INSTRUCTIONS TO FOLLOW: Would you reproduce every record exactly, leaving out the pictures?

RECORDS TO USE:

****************

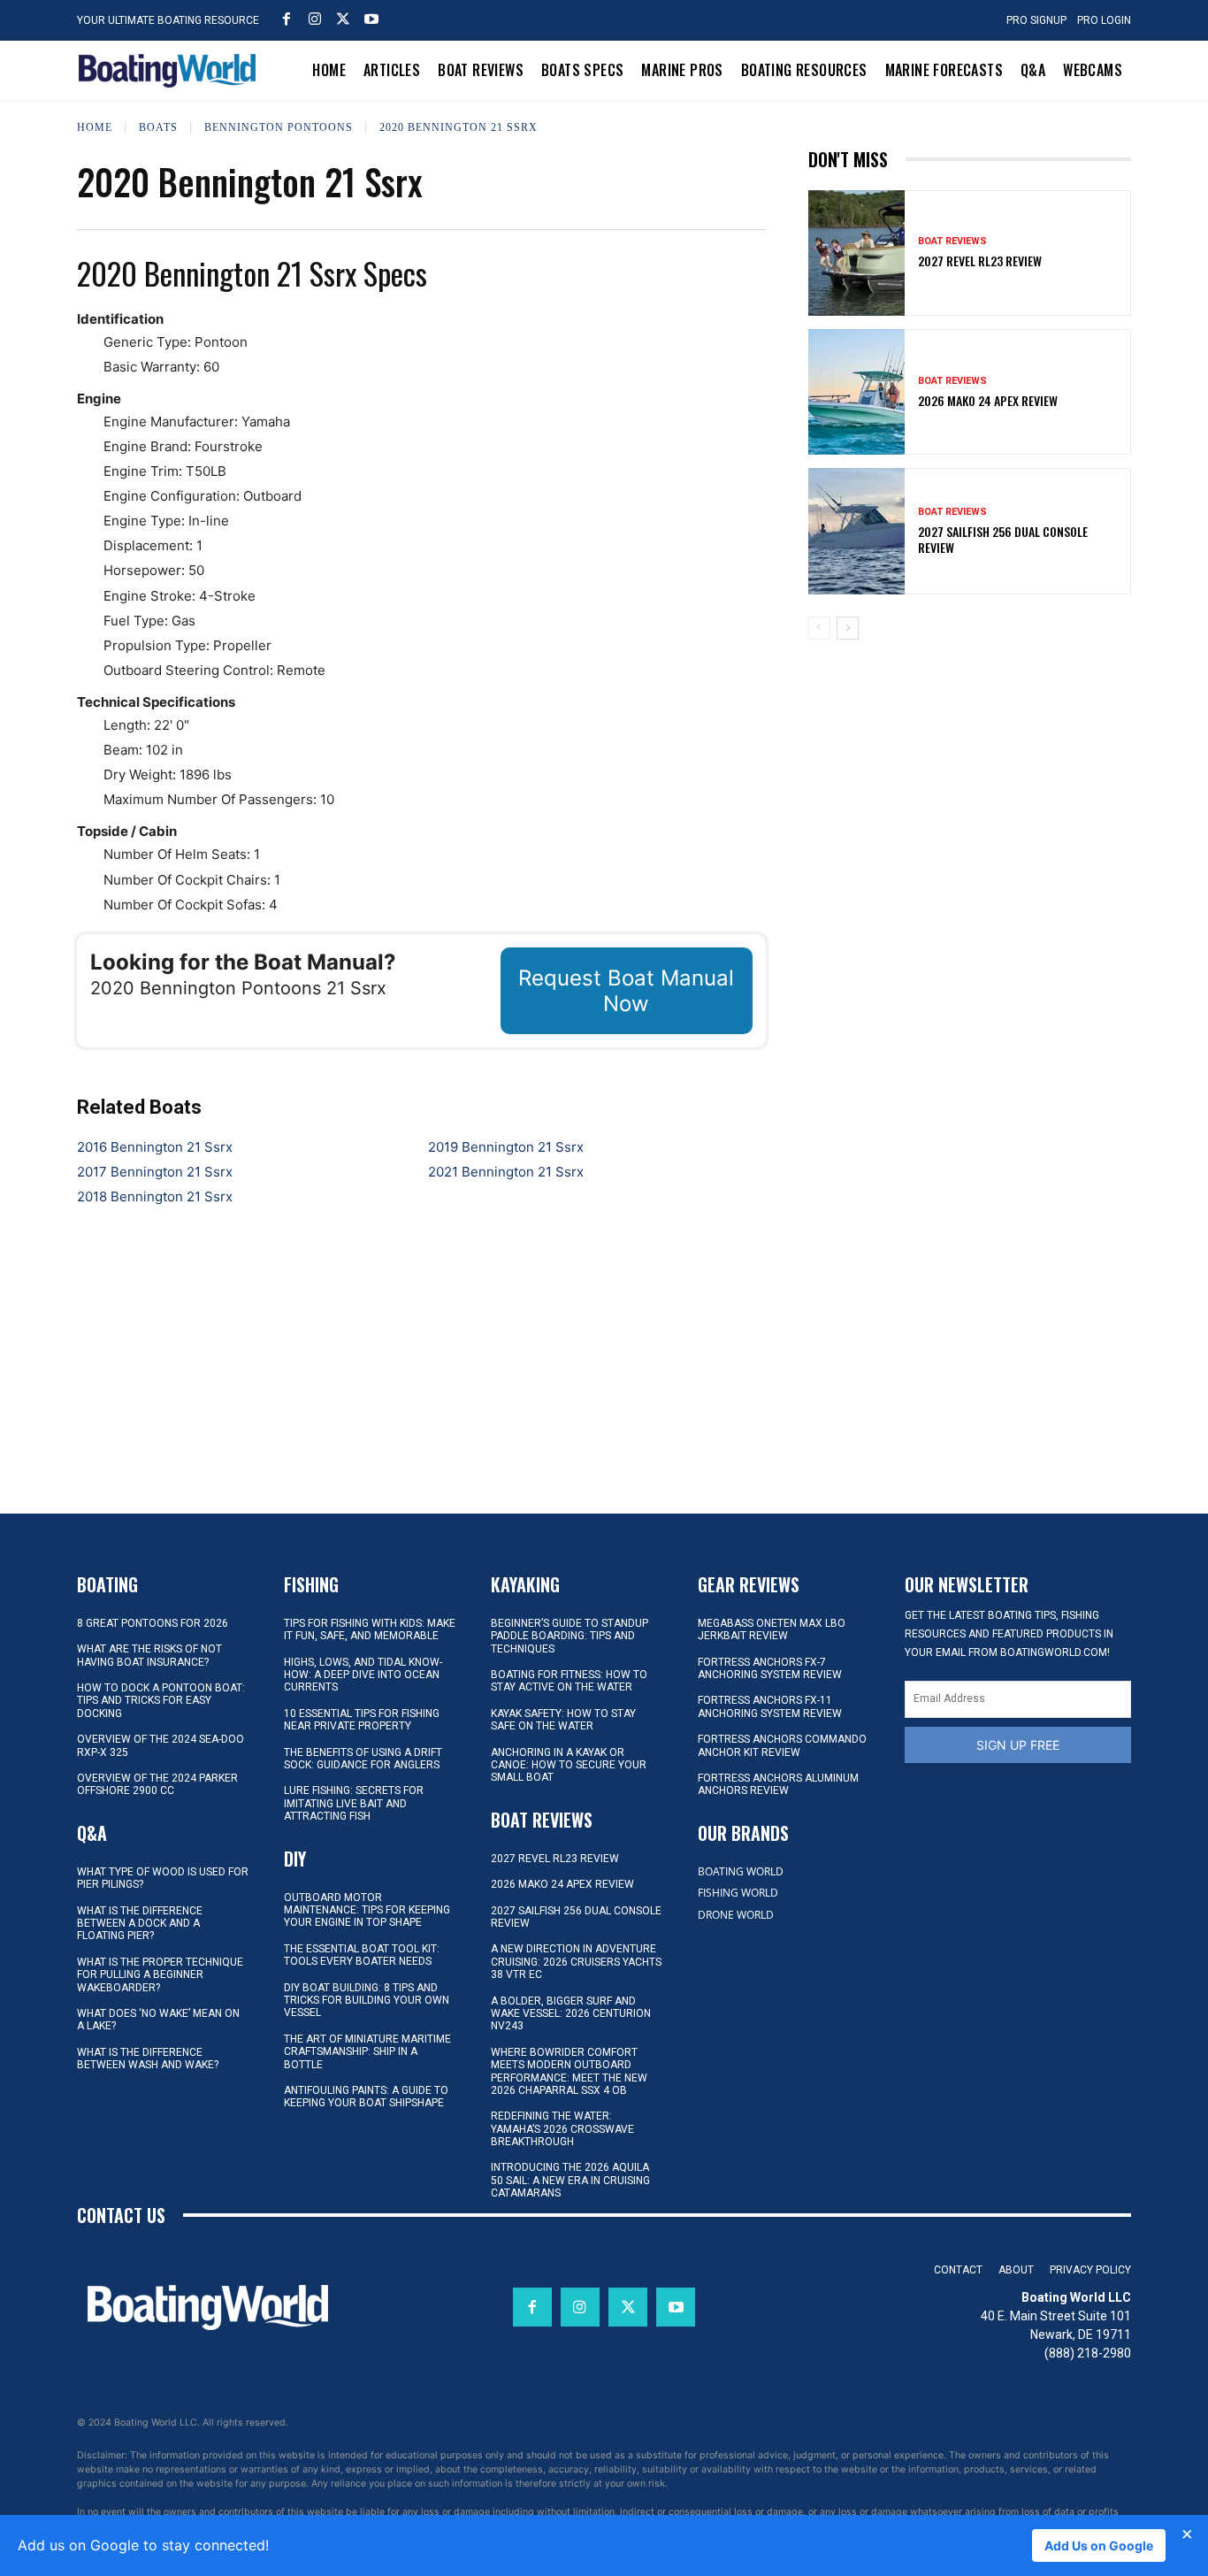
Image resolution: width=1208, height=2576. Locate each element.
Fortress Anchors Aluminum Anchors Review (778, 1784)
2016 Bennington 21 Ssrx (155, 1146)
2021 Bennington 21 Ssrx (506, 1171)
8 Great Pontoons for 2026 (152, 1623)
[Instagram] (315, 18)
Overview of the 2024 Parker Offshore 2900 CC (157, 1784)
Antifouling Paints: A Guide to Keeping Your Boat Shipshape (366, 2096)
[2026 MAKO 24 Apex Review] (857, 392)
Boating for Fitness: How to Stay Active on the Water (569, 1680)
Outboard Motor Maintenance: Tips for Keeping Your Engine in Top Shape (367, 1910)
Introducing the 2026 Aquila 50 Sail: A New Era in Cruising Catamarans (570, 2180)
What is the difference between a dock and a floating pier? (140, 1924)
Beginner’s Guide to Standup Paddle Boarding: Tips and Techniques (569, 1636)
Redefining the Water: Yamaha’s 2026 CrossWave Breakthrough (562, 2129)
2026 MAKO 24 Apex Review (988, 400)
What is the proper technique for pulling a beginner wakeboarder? (160, 1975)
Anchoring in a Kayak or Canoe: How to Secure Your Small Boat (568, 1765)
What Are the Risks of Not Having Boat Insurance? (149, 1655)
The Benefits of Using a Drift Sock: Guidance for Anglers (363, 1758)
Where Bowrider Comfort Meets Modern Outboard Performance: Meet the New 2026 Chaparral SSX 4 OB (569, 2071)
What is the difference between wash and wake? (147, 2058)
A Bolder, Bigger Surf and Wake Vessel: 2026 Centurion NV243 (571, 2014)
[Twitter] (343, 18)
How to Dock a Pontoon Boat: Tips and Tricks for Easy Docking (161, 1701)
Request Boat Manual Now (626, 990)
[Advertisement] (969, 776)
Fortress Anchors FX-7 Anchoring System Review (770, 1668)
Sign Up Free (1017, 1744)
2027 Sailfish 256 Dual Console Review (1003, 539)
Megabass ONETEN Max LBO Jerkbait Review (771, 1629)
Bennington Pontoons (278, 126)
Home (94, 126)
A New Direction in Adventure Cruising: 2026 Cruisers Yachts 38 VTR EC (576, 1962)
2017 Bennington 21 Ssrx (155, 1171)
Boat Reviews (952, 241)
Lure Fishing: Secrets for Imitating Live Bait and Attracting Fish (354, 1803)
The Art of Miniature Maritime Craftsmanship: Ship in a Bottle (367, 2052)
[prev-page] (819, 628)
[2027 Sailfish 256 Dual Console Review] (857, 531)
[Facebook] (286, 18)
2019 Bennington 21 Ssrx (506, 1146)
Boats (158, 126)
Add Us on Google (1098, 2545)
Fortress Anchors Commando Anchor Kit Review (782, 1745)
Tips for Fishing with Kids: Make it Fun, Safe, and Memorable (369, 1629)
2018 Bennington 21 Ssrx (155, 1196)
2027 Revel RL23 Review (980, 260)
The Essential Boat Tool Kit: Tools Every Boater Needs (362, 1955)
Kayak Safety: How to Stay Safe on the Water (563, 1719)
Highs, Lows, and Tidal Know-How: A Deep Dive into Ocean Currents (363, 1675)
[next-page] (848, 628)
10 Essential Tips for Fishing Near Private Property (362, 1719)
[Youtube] (371, 18)
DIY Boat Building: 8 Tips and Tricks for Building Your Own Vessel (366, 2001)
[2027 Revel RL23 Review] (857, 253)
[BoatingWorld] (171, 71)
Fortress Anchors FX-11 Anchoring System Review (770, 1706)
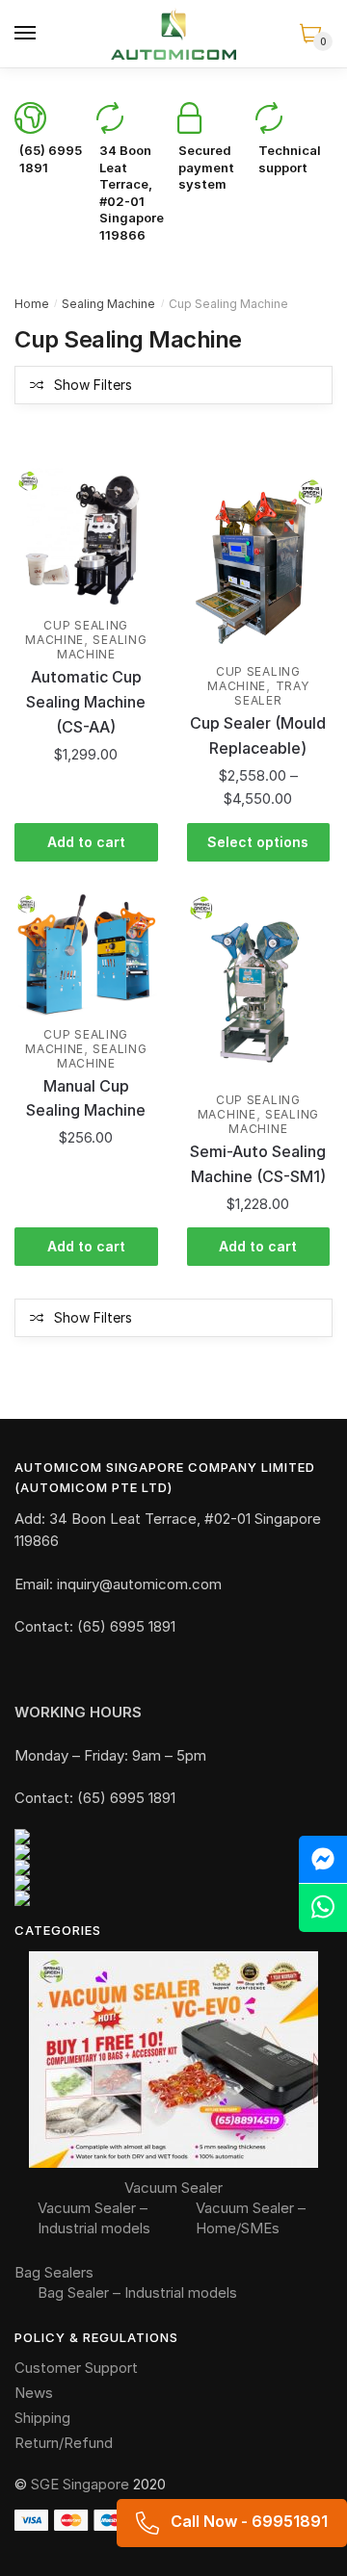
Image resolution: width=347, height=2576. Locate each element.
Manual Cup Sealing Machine (86, 1098)
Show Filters (93, 384)
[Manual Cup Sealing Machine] (86, 955)
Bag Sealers (53, 2272)
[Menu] (26, 33)
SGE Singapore (80, 2484)
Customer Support (76, 2367)
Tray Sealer (271, 693)
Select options (257, 842)
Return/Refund (63, 2443)
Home (31, 303)
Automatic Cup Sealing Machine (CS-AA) (86, 701)
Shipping (42, 2418)
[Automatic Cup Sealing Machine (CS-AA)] (86, 538)
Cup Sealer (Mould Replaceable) (258, 735)
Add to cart (86, 842)
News (33, 2392)
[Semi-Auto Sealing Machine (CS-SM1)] (259, 988)
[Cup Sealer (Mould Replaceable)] (259, 561)
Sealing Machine (108, 303)
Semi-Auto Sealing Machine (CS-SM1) (258, 1164)
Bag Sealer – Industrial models (137, 2292)
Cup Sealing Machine (76, 632)
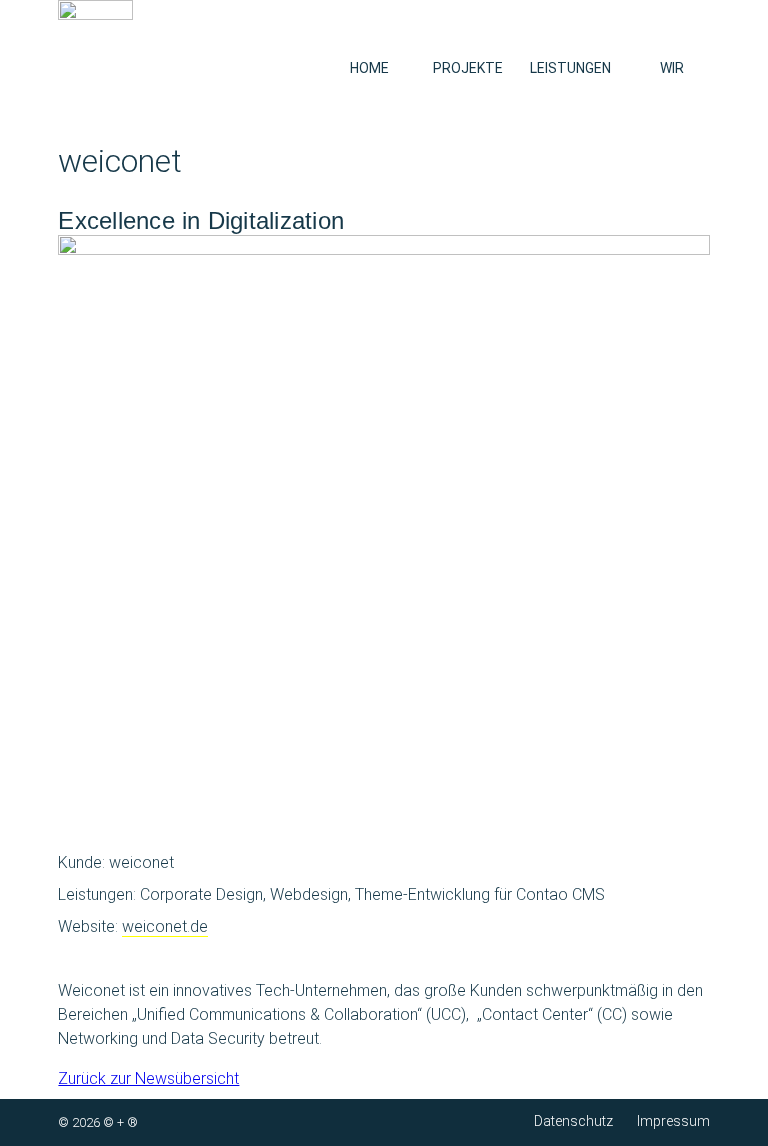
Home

****************

WRITTEN SOLUTION:
Image resolution: width=1208, height=2576. Locate each element.
Fortress Anchors Aluminum Anchors Review (778, 1784)
2016 Bennington 21 Ssrx (155, 1146)
2021 Bennington 21 Ssrx (506, 1171)
8 Great Pontoons for 2026 (152, 1623)
[Instagram] (315, 18)
Overview of the 2024 Parker Offshore 2900 CC (157, 1784)
Antifouling Paints: A Guide to Keeping Your Boat Shipshape (366, 2096)
[2026 MAKO 24 Apex Review] (857, 392)
Boating for Fitness: How to Stay Active on the Water (569, 1680)
Outboard Motor Maintenance: Tips for Keeping Your Engine in Top Shape (367, 1910)
Introducing the 2026 Aquila 50 Sail: A New Era in Cruising Catamarans (570, 2180)
What is the difference between a dock and a floating pier? (140, 1924)
Beginner’s Guide to Standup Paddle Boarding: Tips and Techniques (569, 1636)
Redefining the Water: Yamaha’s 2026 CrossWave Breakthrough (562, 2129)
2026 MAKO 24 Apex Review (988, 400)
What is the proper technique for pulling a beginner wakeboarder? (160, 1975)
Anchoring in a Kayak or Canoe: How to Secure Your Small Boat (568, 1765)
What Are the Risks of Not Having Boat Insurance? (149, 1655)
The Benefits of Using a Drift Sock: Guidance for Anglers (363, 1758)
Where Bowrider Comfort Meets Modern Outboard Performance: Meet the New 2026 Chaparral SSX 4 OB (569, 2071)
What is the difference between wash and wake? (147, 2058)
A Bolder, Bigger Surf and Wake Vessel: 2026 Centurion NV243 (571, 2014)
[Twitter] (343, 18)
How to Dock a Pontoon Boat: Tips and Tricks for Easy Docking (161, 1701)
Request Boat Manual Now (626, 990)
[Advertisement] (969, 776)
Fortress Anchors FX-7 Anchoring System Review (770, 1668)
Sign Up Free (1017, 1744)
2027 Sailfish 256 Dual Console Review (1003, 539)
Megabass ONETEN Max LBO Jerkbait Review (771, 1629)
Bennington Pontoons (278, 126)
Home (94, 126)
A New Direction in Adventure Cruising: 2026 Cruisers Yachts 38 VTR EC (576, 1962)
2017 Bennington 21 Ssrx (155, 1171)
Boat Reviews (952, 241)
Lure Fishing: Secrets for Imitating Live Bait and Attracting Fish (354, 1803)
The Art of Miniature Maritime Craftsmanship: Ship in a Bottle (367, 2052)
[prev-page] (819, 628)
[2027 Sailfish 256 Dual Console Review] (857, 531)
[Facebook] (286, 18)
2019 Bennington 21 Ssrx (506, 1146)
Boats (158, 126)
Add Us on Google (1098, 2545)
Fortress Anchors Commando Anchor Kit Review (782, 1745)
Tips for Fishing with Kids: Make it Fun, Safe, and Memorable (369, 1629)
2018 Bennington 21 Ssrx (155, 1196)
2027 Revel RL23 Review (980, 260)
The Essential Boat Tool Kit: Tools Every Boater Needs (362, 1955)
Kayak Safety: How to Stay Safe on the Water (563, 1719)
Highs, Lows, and Tidal Know-How: A Deep Dive into Ocean Currents (363, 1675)
[next-page] (848, 628)
10 Essential Tips for Fishing Near Private Property (362, 1719)
[Youtube] (371, 18)
DIY Boat Building: 8 Tips and Tricks for Building Your Own Vessel (366, 2001)
[2027 Revel RL23 Review] (857, 253)
[BoatingWorld] (171, 71)
Fortress Anchors FX-11 Anchoring System Review (770, 1706)
Image resolution: width=347, height=2576. Locate each element.
Manual Cup Sealing Machine (86, 1098)
Show Filters (93, 384)
[Manual Cup Sealing Machine] (86, 955)
Bag Sealers (53, 2272)
[Menu] (26, 33)
SGE Singapore (80, 2484)
Customer Support (76, 2367)
Tray Sealer (271, 693)
Select options (257, 842)
Return/Refund (63, 2443)
Home (31, 303)
Automatic Cup Sealing Machine (CS-AA) (86, 701)
Shipping (42, 2418)
[Automatic Cup Sealing Machine (CS-AA)] (86, 538)
Cup Sealer (Mould Replaceable) (258, 735)
Add to cart (86, 842)
News (33, 2392)
[Semi-Auto Sealing Machine (CS-SM1)] (259, 988)
[Cup Sealer (Mould Replaceable)] (259, 561)
Sealing Machine (108, 303)
Semi-Auto Sealing Machine (CS-SM1) (258, 1164)
Bag Sealer – Industrial models (137, 2292)
Cup Sealing Machine (76, 632)
Home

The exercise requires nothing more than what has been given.